Digital images, depending on their quality, can take huge amounts of storage space and the number of imaging devices available just keeps increasing. Also, due to the limited transfer rates and their cost, reducing the number of bits to represent an image is an important issue. There are several compression algorithms that take advantage of statistical redundancy or the limited capabilities of the human eye, to encode the information using fewer bits. One such algorithm consists in creating pixels of different sizes for areas that have roughly the same color, thus reducing the number of pixels. In this post, I shall present an implementation of that algorithm, along with de- and en-coding algorithms for a proposed set of rules for storing such images as to reduce their storage footprint. All the code for encoding and decoding, as well as a nice visualization script are available on the Github repository for the project.

Introduction

Compression of data is the use mathematical tools that are capable of describing a given set of data by a set of mathematical rules that is smaller than the set of data. There are two kinds of compression: lossless and lossy. As their names indicate, the former refers to a method with which no data is lost in the process of compressing, while the latter refers to a process that approximates the original data well enough to say they are equivalent, although strictly speaking, information is lost during the process and cannot be recovered. Lossy compression is widely used for sound and image compression because a compressed and an uncompressed signal sensed by a human are virtually equal. Lossless compression plays a more important role when every bit of information has to be analysed or processed. Compression algorithms have been used for a wide variety of purposes, but mainly to reduce the storage space of files, or to boost the data transfer rates. Because most of the time these two factors, storage space and total data transfer can be translated into costs, there is a direct and measurable benefit provided by these algorithms.

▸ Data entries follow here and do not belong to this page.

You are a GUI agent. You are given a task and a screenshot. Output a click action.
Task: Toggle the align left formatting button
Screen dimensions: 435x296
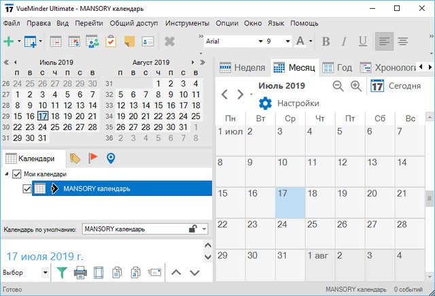385,42
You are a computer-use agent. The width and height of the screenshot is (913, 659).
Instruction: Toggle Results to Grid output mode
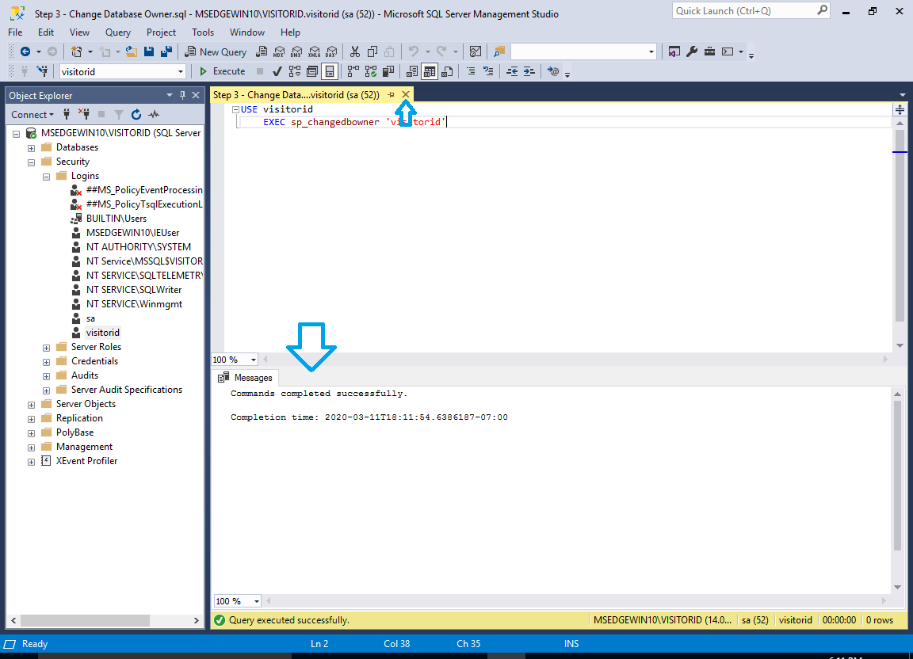tap(429, 71)
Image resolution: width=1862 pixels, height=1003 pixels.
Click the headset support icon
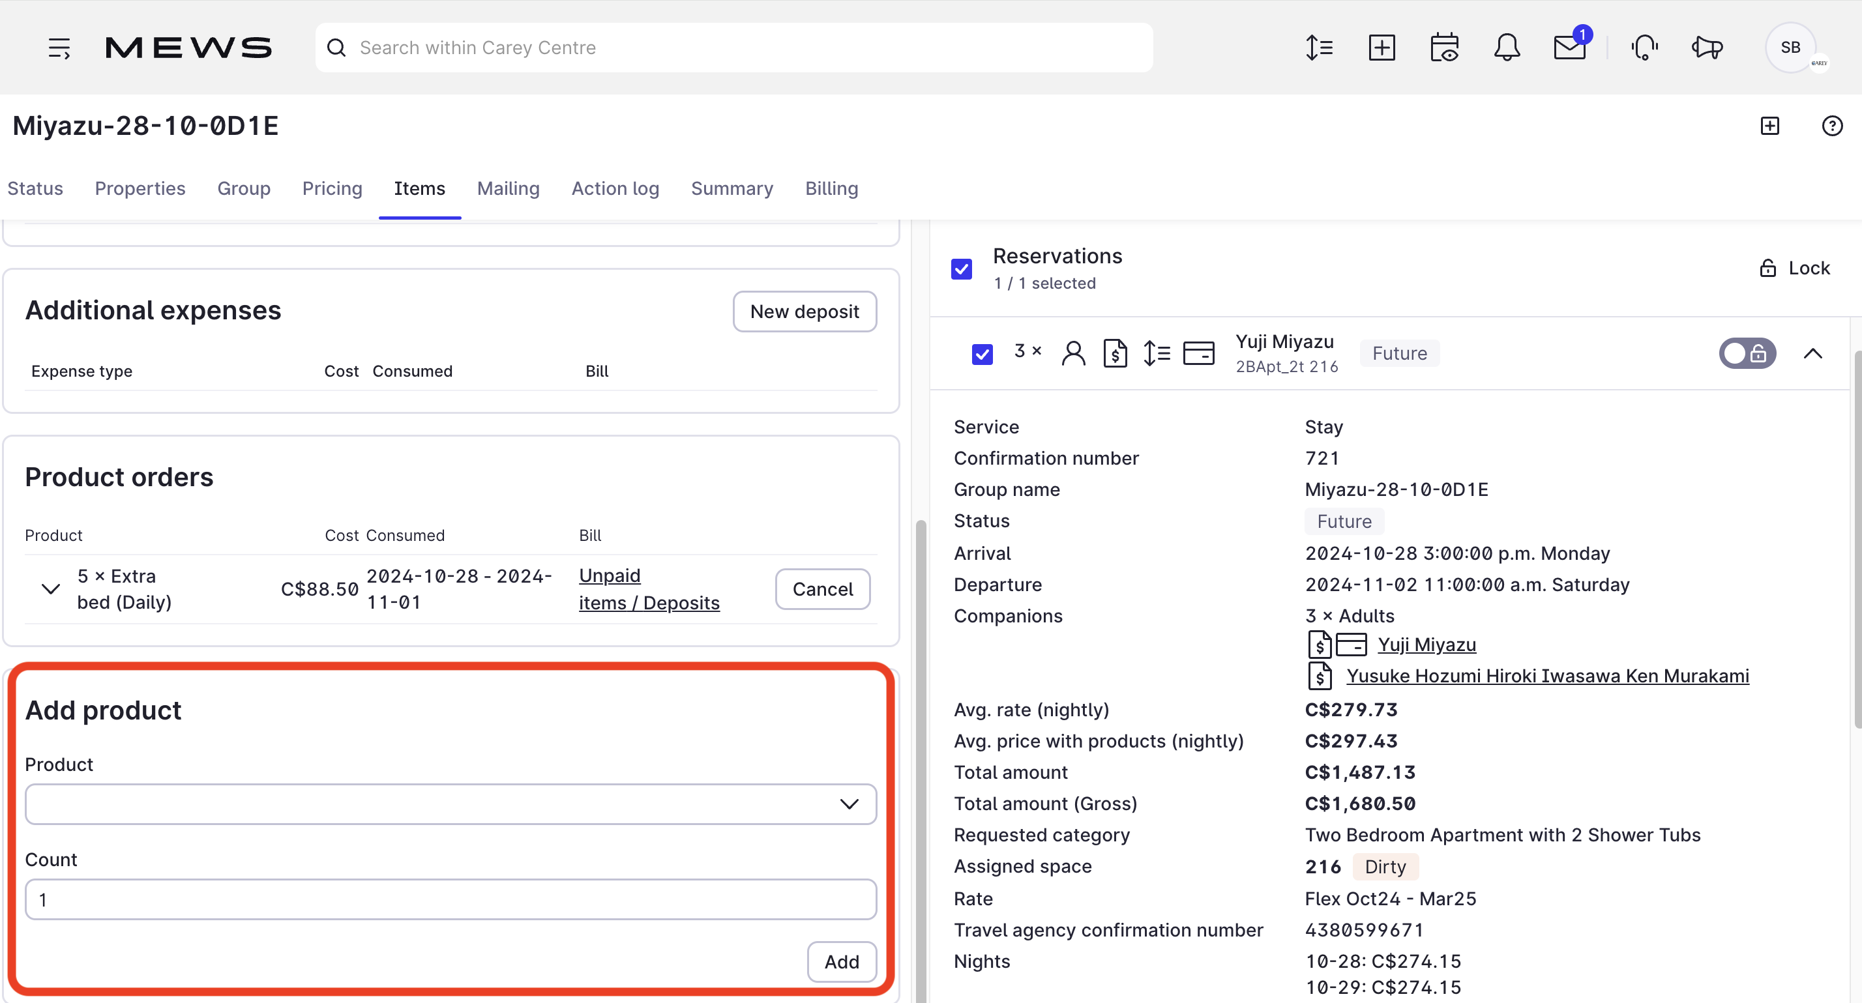coord(1644,48)
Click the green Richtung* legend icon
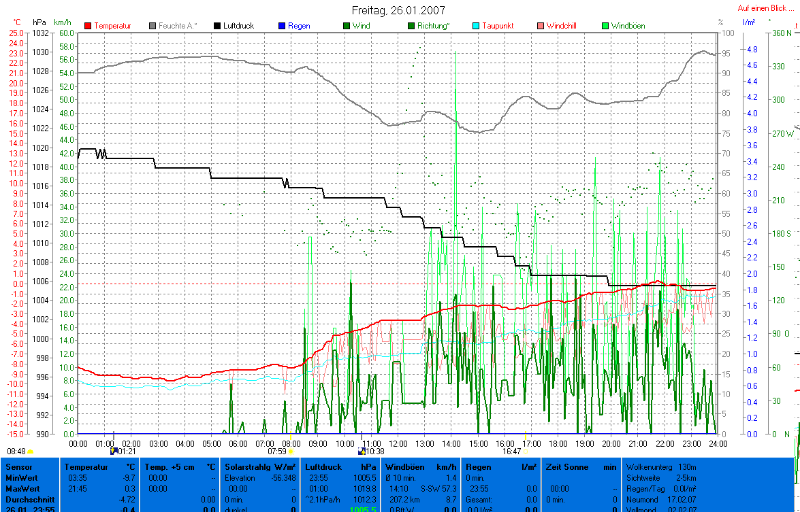 click(x=411, y=26)
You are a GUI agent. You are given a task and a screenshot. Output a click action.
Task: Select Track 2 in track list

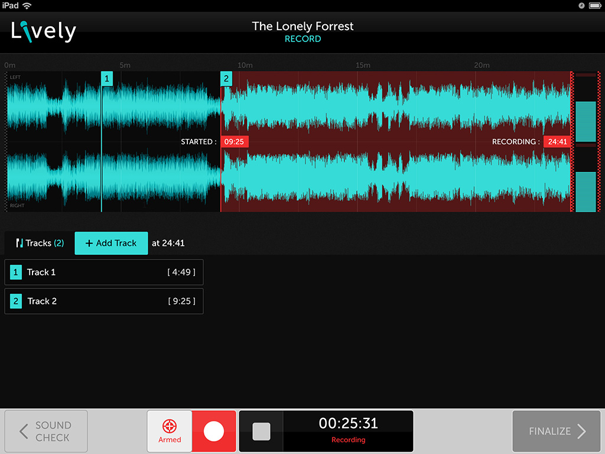pyautogui.click(x=103, y=301)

There are several ways of compressing a set of data. One way is by approximating a function with a series of simpler terms such as trigonometric Fourier series, as is done with the JPEG algorithm. The image is treated as a function in 2 dimensions and then decomposed into a series of periodic functions with different frequencies and amplitudes. This can be done because every periodic function can be represented as the infinite sum of cosines and sines. Multilayer neural networks can also be used for such a purpose, for they provide a means of imitating an output given a specific input, and there is a number of learning algorithms such as back propagation which reduce the error between the desired and the actual output.

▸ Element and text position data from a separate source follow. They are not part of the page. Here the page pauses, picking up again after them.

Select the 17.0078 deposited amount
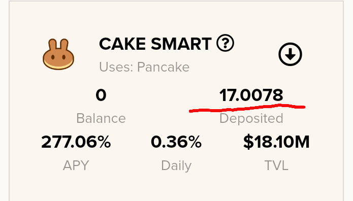The image size is (353, 201). (x=251, y=95)
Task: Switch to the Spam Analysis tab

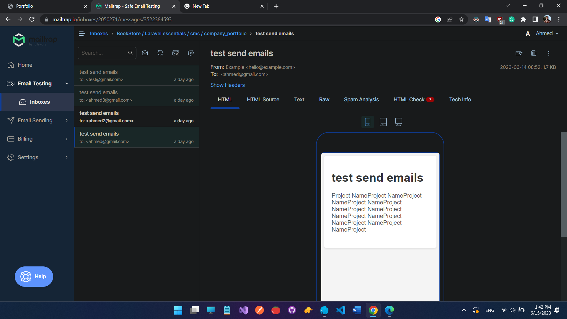Action: (x=361, y=100)
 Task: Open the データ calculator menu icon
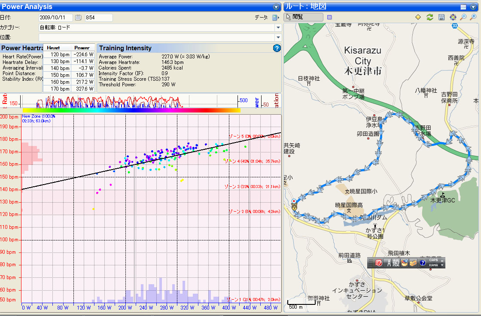[x=275, y=18]
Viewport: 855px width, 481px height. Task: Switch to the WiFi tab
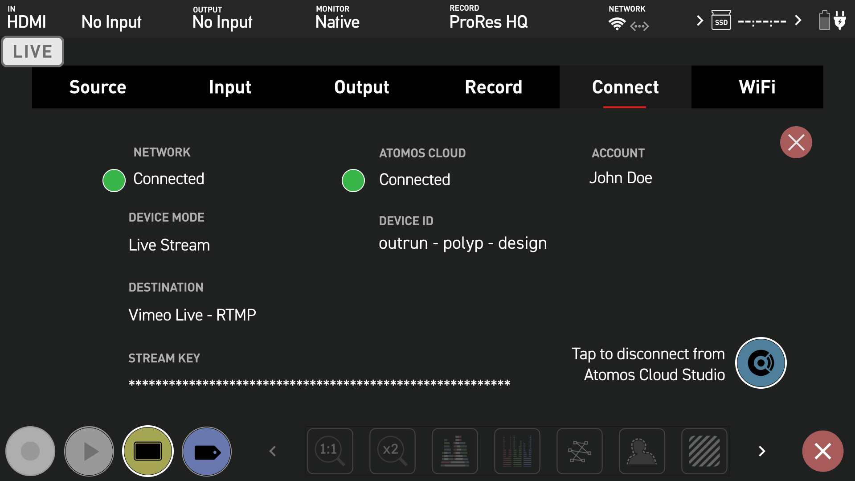(x=757, y=87)
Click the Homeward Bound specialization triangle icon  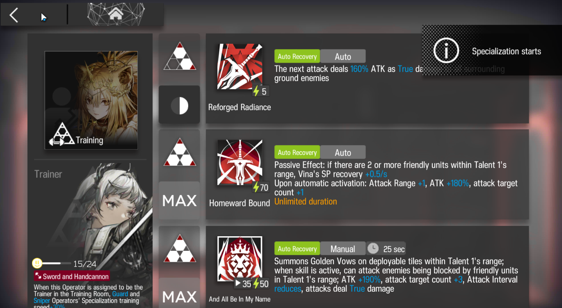(180, 152)
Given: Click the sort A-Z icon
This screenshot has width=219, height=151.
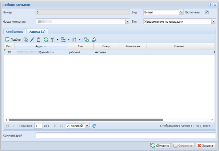Looking at the screenshot, I should pos(74,39).
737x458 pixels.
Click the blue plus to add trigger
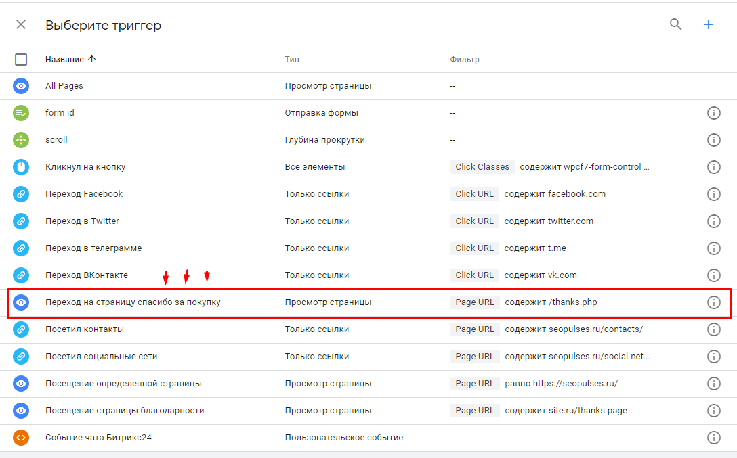click(x=709, y=24)
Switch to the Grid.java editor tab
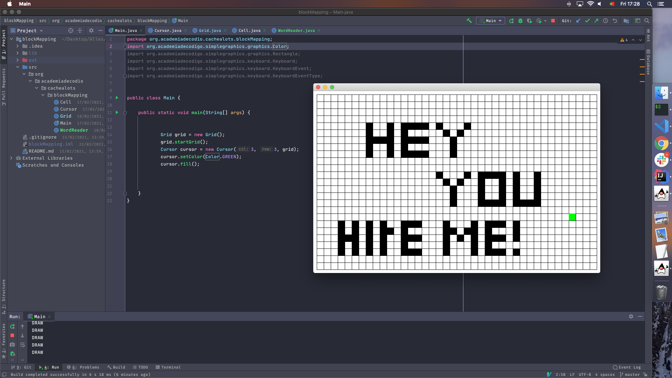 pyautogui.click(x=209, y=30)
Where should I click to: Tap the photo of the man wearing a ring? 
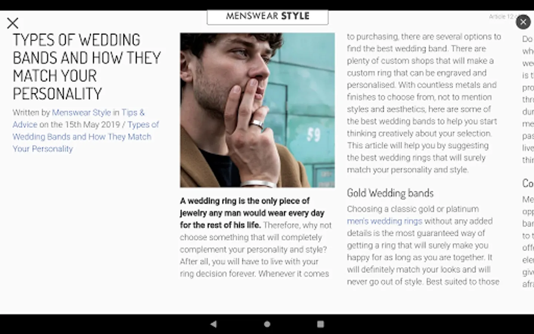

What these methods do is eliminate redundancy in the data set. One technique of doing so, without using approximation functions is called pattern substitution and consists of identifying redundant patterns in the data and substitute them by a reduced form or code.

Method

For 2 dimensional discrete signals like images, an example of a pattern substitution method is grouping together a set of adjacent pixels of roughly the same color, creating a multipixel that spans several single pixels in both directions, horizontal and vertical. To identify every multipixel in the image, they are tagged with 7 properties instead of the 3 components in colorspace a single pixel usually has. Those 7 properties are:

  • Horizontal coordinate of the top-left corner
  • Vertical coordinate of the top-left corner
  • Width of the multipixel
  • Height of the multipixel
  • Red component of the multipixel’s color
  • Green component of the multipixel’s color
  • Blue component of the multipixel’s color

The proposed method creates candidate multipixels and calculates what the average color for that multipixel is. Then its variance is compared to a known threshold and if the variance is higher than the threshold, the multipixel is discarded and split into two new candidate multipixels that are analysed recursively. The process begins with the entire image being the first candidate multipixel, and runs until the multipixels are too small to be divided any further. This smallest size can be chosen as to reduce the total number of pixels. The variance of a multipixel is calculated as follows:


Equation 1.

Where μ is the mean RGB value in that multipixel.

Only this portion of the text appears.